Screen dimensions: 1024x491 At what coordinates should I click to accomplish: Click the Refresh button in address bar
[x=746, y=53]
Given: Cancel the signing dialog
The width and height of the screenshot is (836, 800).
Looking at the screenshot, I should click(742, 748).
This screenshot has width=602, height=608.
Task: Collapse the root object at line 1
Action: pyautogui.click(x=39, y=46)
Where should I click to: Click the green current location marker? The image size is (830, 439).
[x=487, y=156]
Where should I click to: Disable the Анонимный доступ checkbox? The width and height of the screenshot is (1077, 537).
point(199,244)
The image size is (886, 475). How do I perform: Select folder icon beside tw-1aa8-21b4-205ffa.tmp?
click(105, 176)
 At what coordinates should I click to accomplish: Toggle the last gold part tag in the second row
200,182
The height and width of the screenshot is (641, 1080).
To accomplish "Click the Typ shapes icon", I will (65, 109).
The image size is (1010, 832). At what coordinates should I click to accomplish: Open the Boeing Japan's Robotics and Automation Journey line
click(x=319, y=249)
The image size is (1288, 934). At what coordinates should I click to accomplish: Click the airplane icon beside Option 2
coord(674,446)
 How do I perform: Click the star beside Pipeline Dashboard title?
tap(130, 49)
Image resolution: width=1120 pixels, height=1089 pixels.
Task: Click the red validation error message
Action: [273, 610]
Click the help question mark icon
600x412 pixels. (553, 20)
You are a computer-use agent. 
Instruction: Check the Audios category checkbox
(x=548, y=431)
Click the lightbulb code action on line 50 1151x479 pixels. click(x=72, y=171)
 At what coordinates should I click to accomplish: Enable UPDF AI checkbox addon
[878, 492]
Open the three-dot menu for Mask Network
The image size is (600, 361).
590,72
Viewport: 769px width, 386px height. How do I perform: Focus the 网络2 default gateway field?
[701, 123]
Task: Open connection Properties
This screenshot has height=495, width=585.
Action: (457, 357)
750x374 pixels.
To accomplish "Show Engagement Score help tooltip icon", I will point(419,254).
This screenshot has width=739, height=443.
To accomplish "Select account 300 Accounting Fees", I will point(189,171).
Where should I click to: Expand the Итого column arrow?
######
About this task ->
Above are the records; retype them all without a single difference.

Response ->
Screen dimensions: 1024x491 At what coordinates should I click to accomplish: Click the Refresh button in address bar
[x=746, y=53]
Given: Cancel the signing dialog
The width and height of the screenshot is (836, 800).
Looking at the screenshot, I should click(742, 748).
This screenshot has width=602, height=608.
Task: Collapse the root object at line 1
Action: pyautogui.click(x=39, y=46)
Where should I click to: Click the green current location marker? The image size is (830, 439).
[x=487, y=156]
Where should I click to: Disable the Анонимный доступ checkbox? The width and height of the screenshot is (1077, 537).
point(199,244)
The image size is (886, 475). How do I perform: Select folder icon beside tw-1aa8-21b4-205ffa.tmp?
click(105, 176)
 At what coordinates should I click to accomplish: Toggle the last gold part tag in the second row
200,182
The height and width of the screenshot is (641, 1080).
To accomplish "Click the Typ shapes icon", I will (65, 109).
The image size is (1010, 832). At what coordinates should I click to accomplish: Open the Boeing Japan's Robotics and Automation Journey line
click(x=319, y=249)
The image size is (1288, 934). At what coordinates should I click to accomplish: Click the airplane icon beside Option 2
coord(674,446)
 How do I perform: Click the star beside Pipeline Dashboard title?
tap(130, 49)
Image resolution: width=1120 pixels, height=1089 pixels.
Task: Click the red validation error message
Action: [273, 610]
Click the help question mark icon
600x412 pixels. (553, 20)
You are a computer-use agent. 
Instruction: Check the Audios category checkbox
(x=548, y=431)
Click the lightbulb code action on line 50 1151x479 pixels. click(x=72, y=171)
 At what coordinates should I click to accomplish: Enable UPDF AI checkbox addon
[878, 492]
Open the three-dot menu for Mask Network
The image size is (600, 361).
590,72
Viewport: 769px width, 386px height. How do I perform: Focus the 网络2 default gateway field?
[701, 123]
Task: Open connection Properties
This screenshot has height=495, width=585.
Action: (457, 357)
750x374 pixels.
To accomplish "Show Engagement Score help tooltip icon", I will point(419,254).
This screenshot has width=739, height=443.
To accomplish "Select account 300 Accounting Fees", I will point(189,171).
Where should I click to: Expand the Итого column arrow?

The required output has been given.